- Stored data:
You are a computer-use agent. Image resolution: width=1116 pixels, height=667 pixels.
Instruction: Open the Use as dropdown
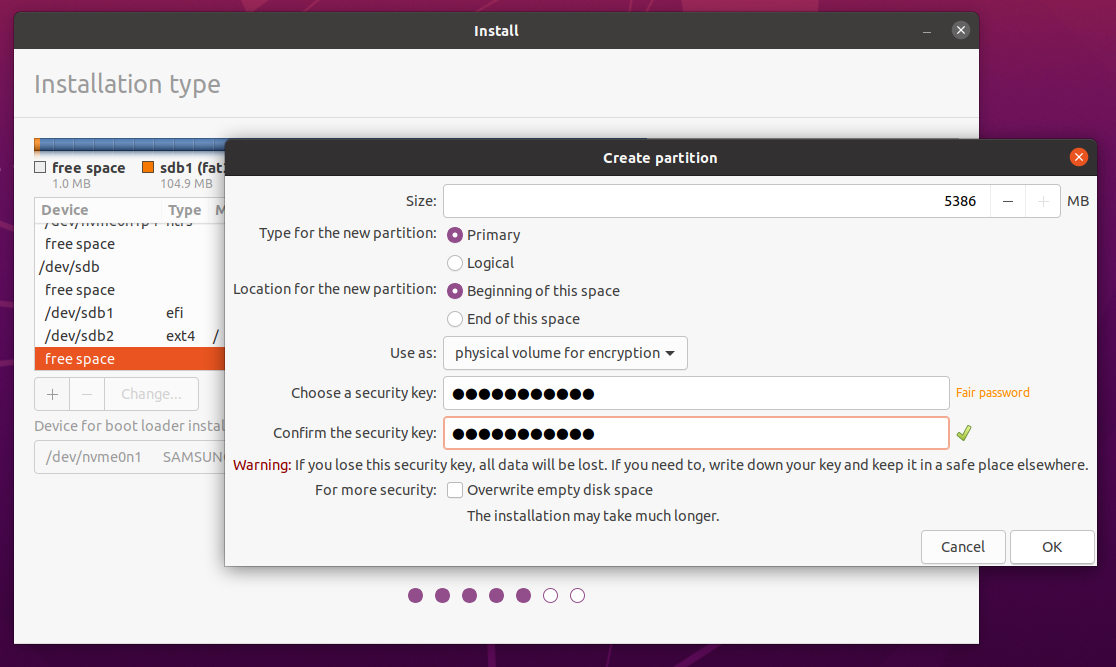[565, 353]
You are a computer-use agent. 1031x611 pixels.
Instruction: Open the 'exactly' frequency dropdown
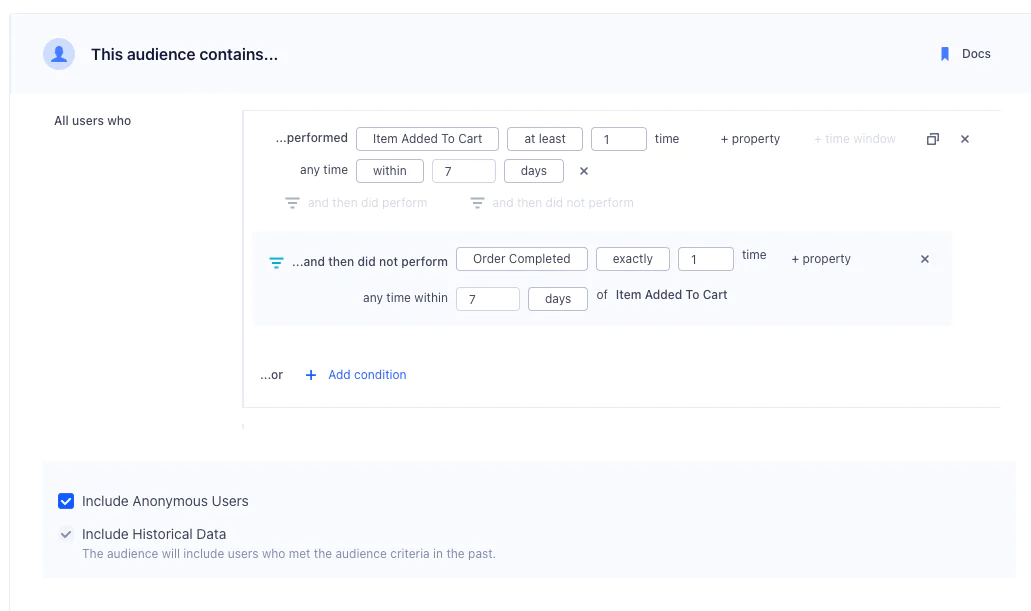click(632, 258)
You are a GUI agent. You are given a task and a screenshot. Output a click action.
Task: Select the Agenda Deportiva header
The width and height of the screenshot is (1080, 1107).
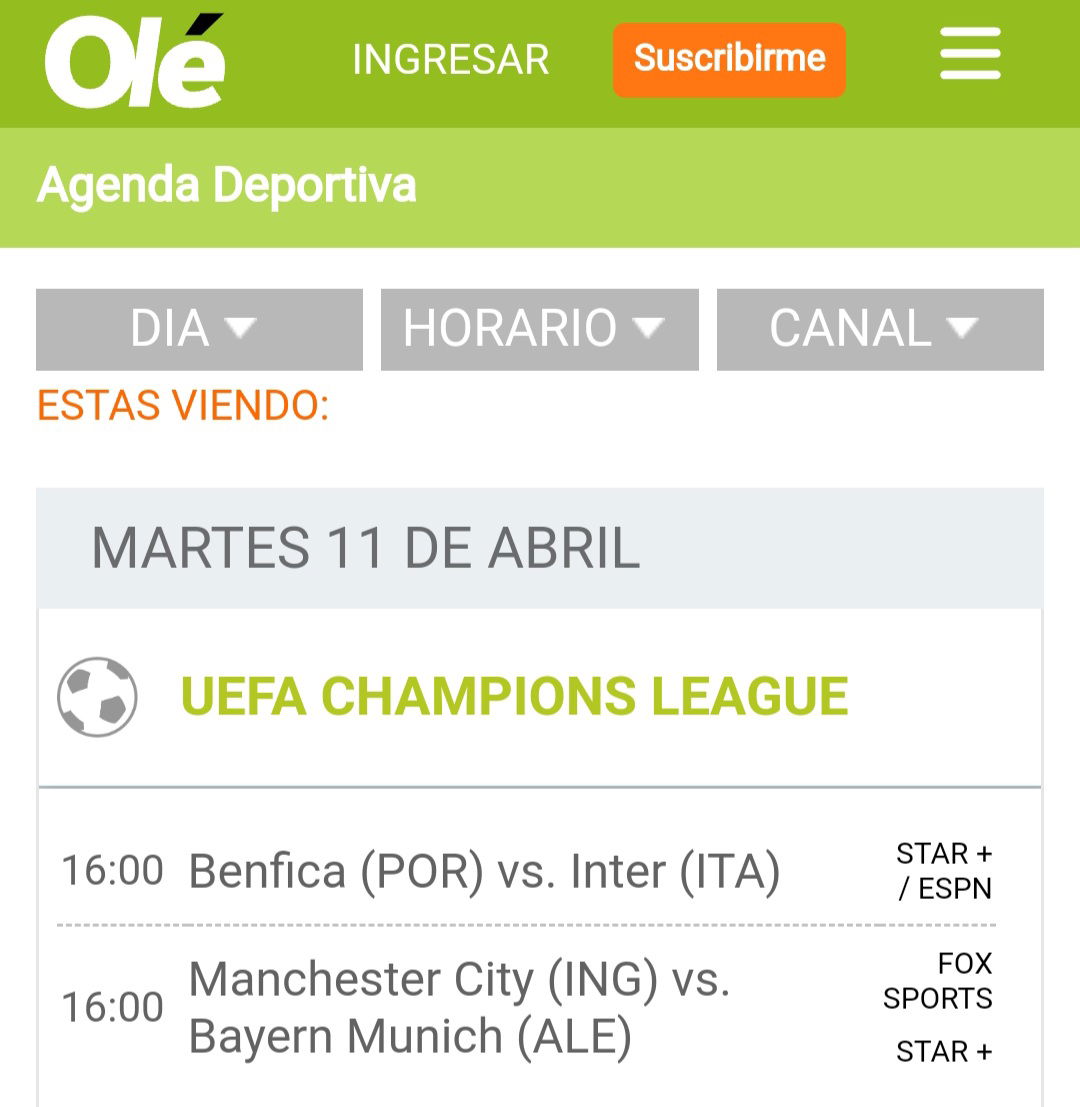(227, 186)
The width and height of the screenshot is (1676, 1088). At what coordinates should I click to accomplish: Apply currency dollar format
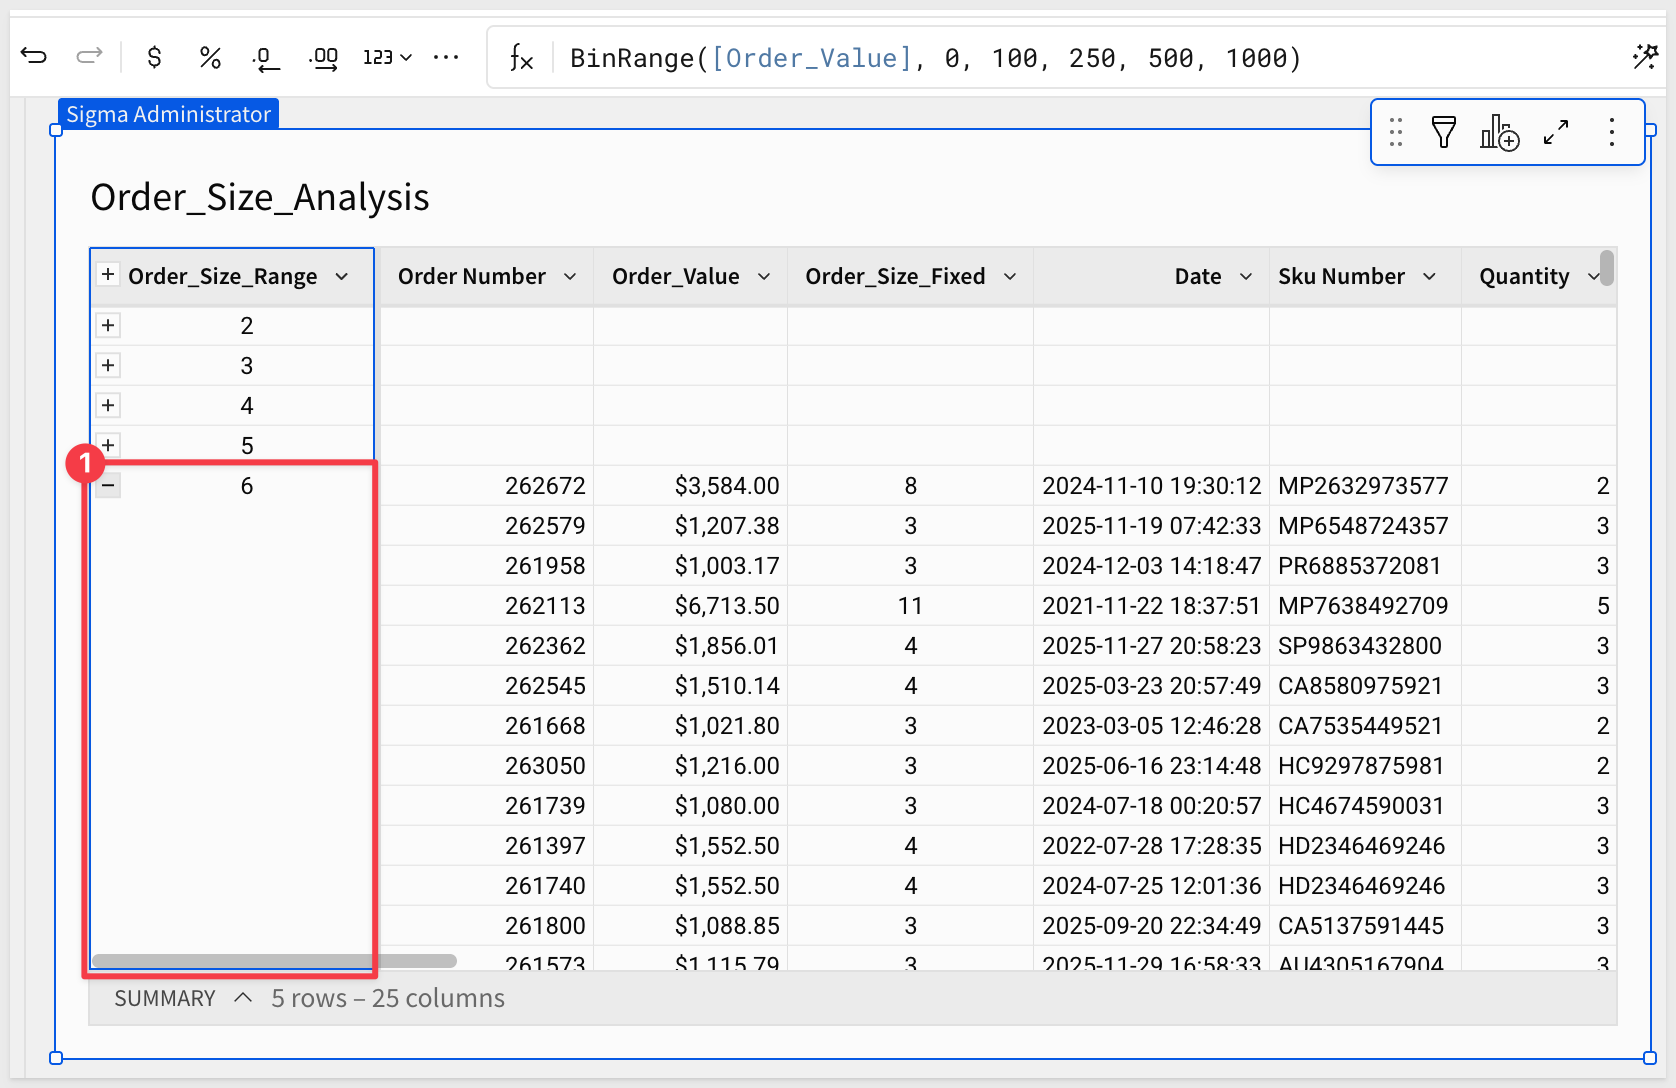tap(154, 57)
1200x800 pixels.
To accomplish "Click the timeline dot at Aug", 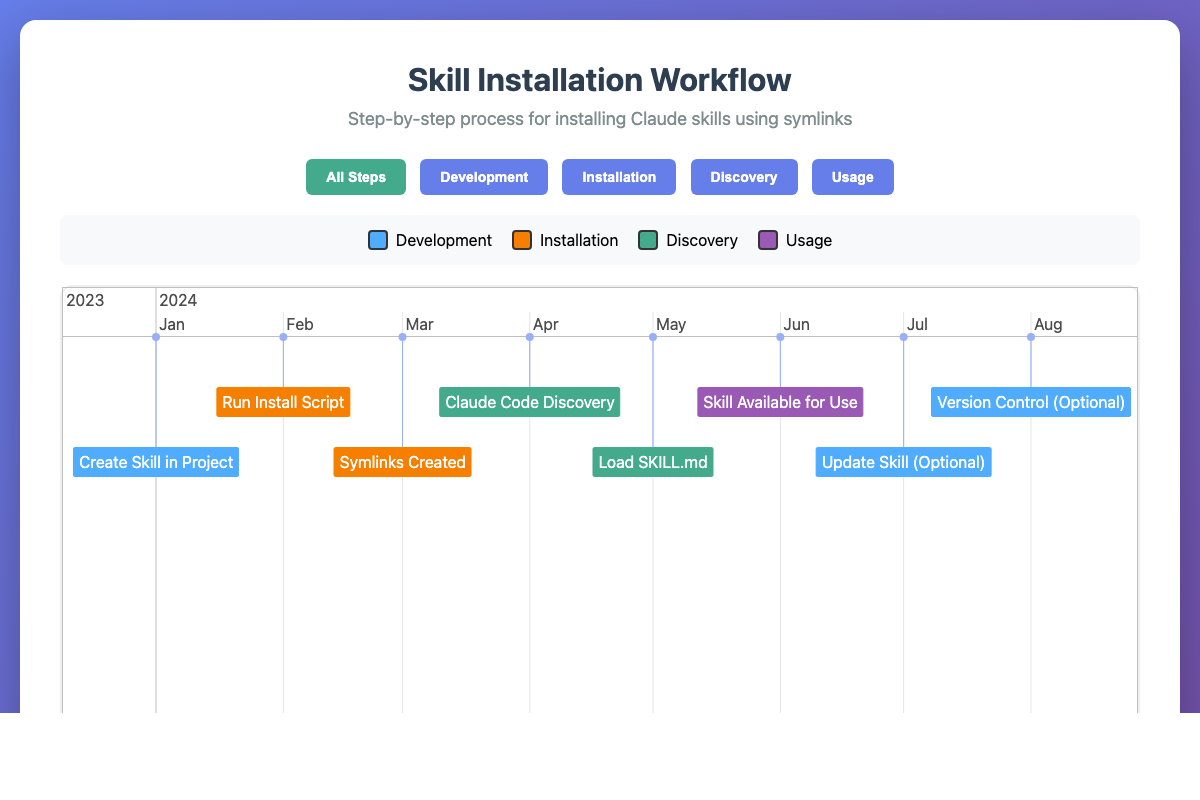I will 1031,337.

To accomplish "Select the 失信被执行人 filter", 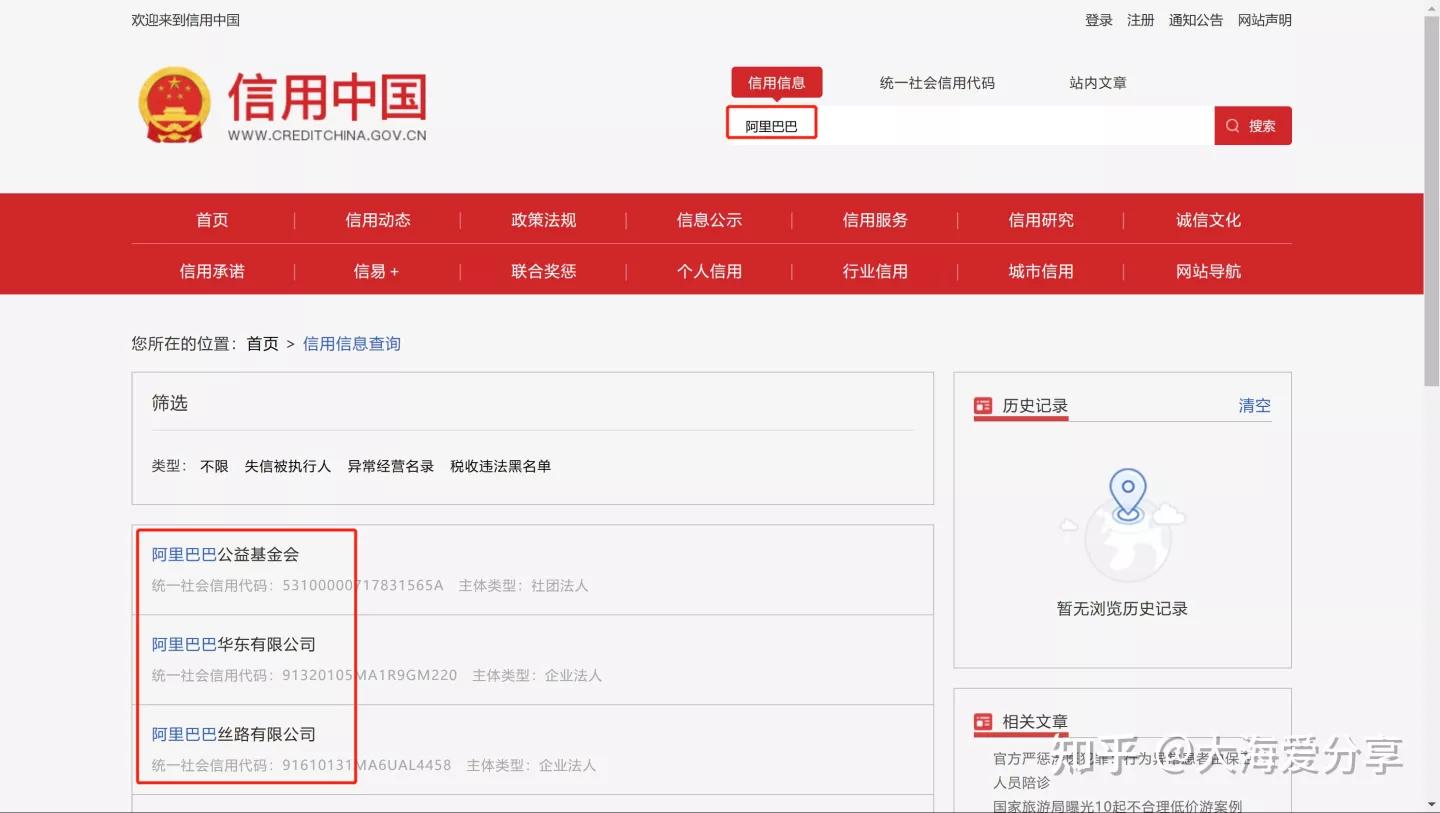I will click(x=288, y=466).
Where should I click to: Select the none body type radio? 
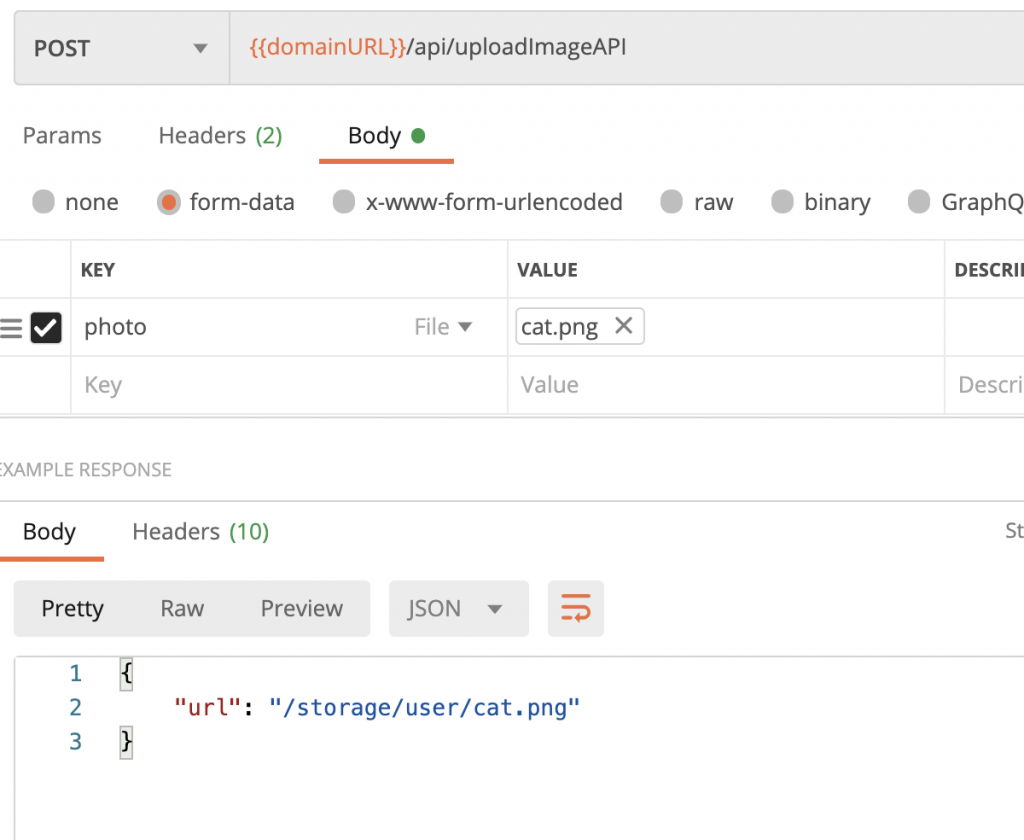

- Directions:
In the data above, find the line containing "Instruction: Open the 'exactly'" and the line containing "1200x800 pixels.". Copy exactly the stretch from the first through the second, both included, leaving out any picture.

- Solution to this task:
Instruction: Open the 'exactly' frequency dropdown
click(632, 258)
You are a GUI agent. You are given a task and a screenshot. Output a click action.
Task: Select the Agenda Deportiva header
The width and height of the screenshot is (1080, 1107).
(227, 186)
The width and height of the screenshot is (1676, 1088). At what coordinates should I click to accomplish: Apply currency dollar format
tap(154, 57)
1200x800 pixels.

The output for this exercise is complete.